Winfried Kretschmann guckt kurz überrascht, so wie jemand, der den Gipfel so gut wie erreicht hat und nicht recht weiß, warum er sich jetzt noch gegen einen Absturz sichern soll. Denn nie war Metaphorik, waren Bilder und Symbole, an denen sich geschundene Delegiertenseelen aufrichten könnten, weniger nötig als an diesem Wochenende.

Nie wurden die heftiger werdenden Angriffe der CDU auf den stärker und stärker gewordenen Herausforderer genüsslicher zitiert als hier, im Bürgerzentrum von Bruchsal. Der "gutbürgerliche" Kretschmann habe "seine Maske fallen" lassen, keilte diese Woche der CDU-Generalsekretär der Thomas Strobl, nachdem der grüne Spitzenkandidat bei einem Fernsehauftritt nicht ausschließen wollte, notfalls auch mit den Linken über eine Regierungsbildung zu reden.

Kretschmann pariert den politischen Angriff in seiner Rede vor den 200 Delegierten mit sichtlichem Amüsement. Während der Schlichtungsgespräche zur Stuttgart 21 habe die ganze Zeit der junge Stuttgarter Stadtrat und stadtbekannte Aktivist Hannes Rockenbauch vom Personenbündnis Stuttgart ökologisch sozial neben ihm gesessen, "und ich habe nicht die Krätze gekriegt". Im Fünfparteiensystem könne es "immer Konstellationen geben, die das Regieren extrem schwierig machen".

Er sehe keinen Grund zur "Ausschließeritis", sagt Kretschmann mit Blick auch auf die Regierungspartei CDU und deren Ministerpräsidenten. Nein, er flötet es vielmehr: "Ich rede mit jedem, auch mit dem Kollegen Mappus." Schlichter Heiner Geißler (CDU) jedenfalls glaubt schon mal an ein mögliches schwarz-grünes Bündnis in Baden-Württemberg, wie er am Wochenende dem Spiegel sagte: "Die Rangeleien von heute sind doch alle Schall und Rauch in dem Moment, in dem erst ernst wird."

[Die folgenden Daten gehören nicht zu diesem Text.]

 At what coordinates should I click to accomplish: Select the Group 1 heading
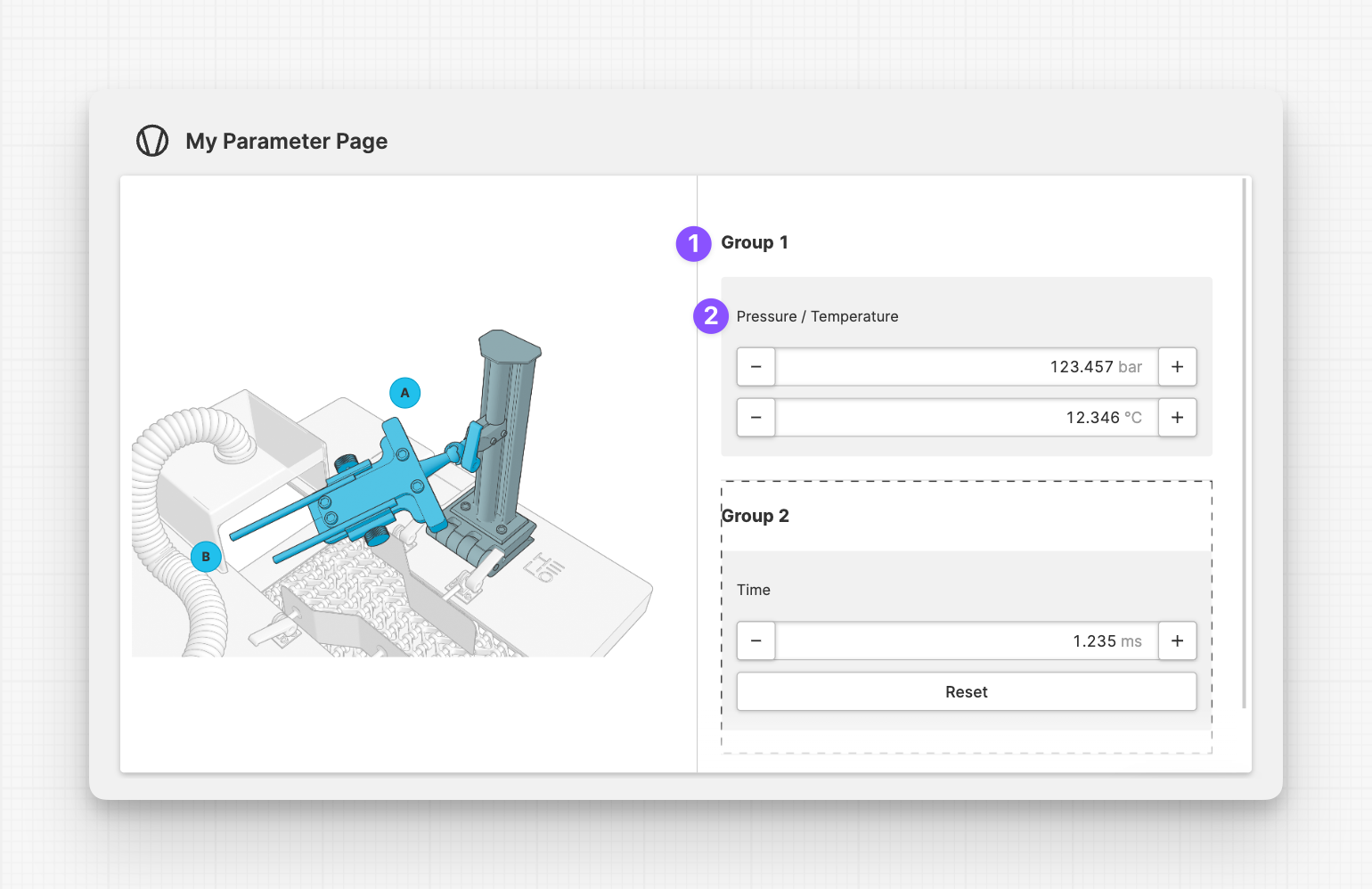coord(755,242)
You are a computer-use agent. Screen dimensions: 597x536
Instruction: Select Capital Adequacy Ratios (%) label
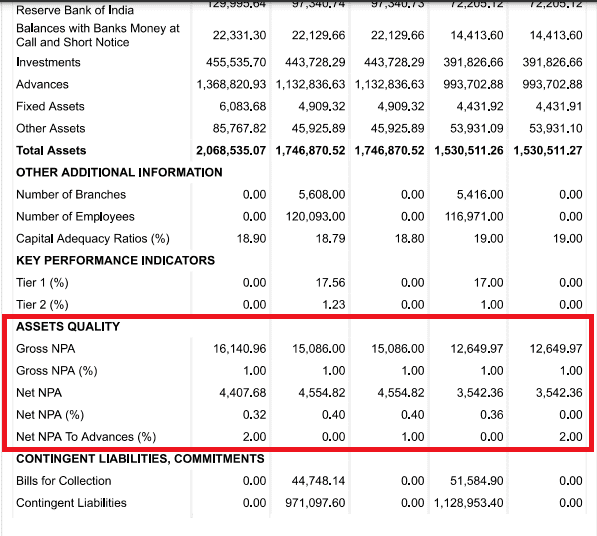click(93, 239)
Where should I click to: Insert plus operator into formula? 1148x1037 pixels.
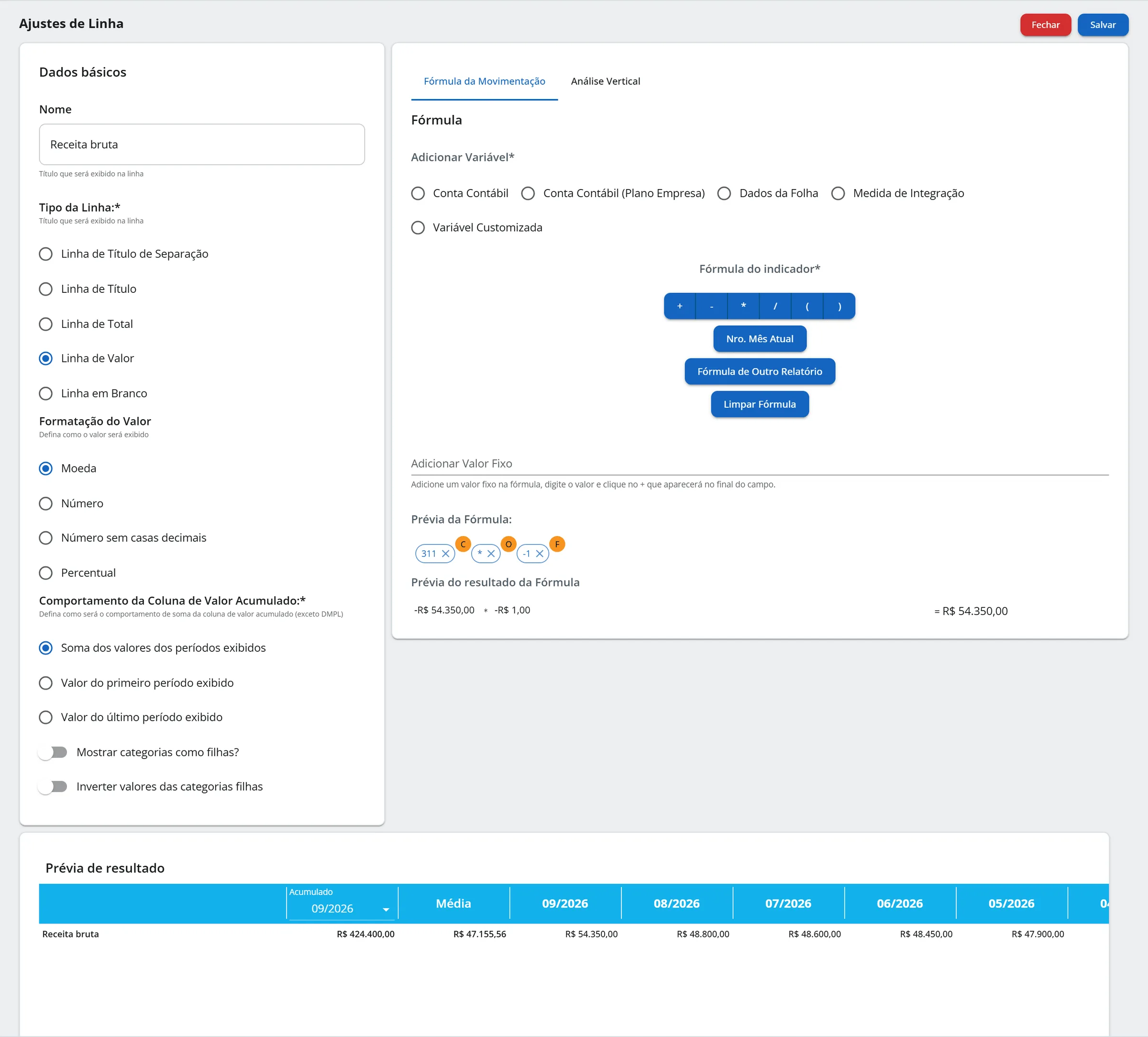679,306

Der Rückenwind für die Grünen im Südwesten ist kein gefühlter, sondern ein gemessener, und ein Abflauen dieser Brise lässt sich nicht absehen. Auf den Tischen im Foyer des Bruchsaler Bürgerzentrums liegt in Stapeln die Stuttgarter Zeitung . Das Blatt hatte gemeinsam mit dem Südwestrundfunk erneut durch das Berliner Meinungsforschungsinstitut infratest dimap die Sonntagsfrage stellen lassen. Die Ergebnisse sind am Freitag veröffentlicht worden, danach bringt es das aktuelle regierende Bündnis von CDU und FDP auf 44 Prozent der Stimmen. Grüne (28 Prozent) und SPD liegen gemeinsam bei 46 Prozent. Das sind zwei Prozent weniger als bei derselben Umfrage im September dieses Jahres. Aber es ist immer noch genug für den Machtwechsel.

Wie sich die im Fernsehen übertragene Schlichtung zu Stuttgart 21 unter Heiner Geißler für die Grünen auswirkt, bilden die neuesten Umfragezahlen nicht schlüssig ab. Es überrascht jedoch, dass mittlerweile ein Viertel der befragten Grünen-Sympathisanten und eine klare Mehrheit aller Landesbürger sich jetzt für den Bau des Stuttgarter Tiefbahnhofs aussprechen.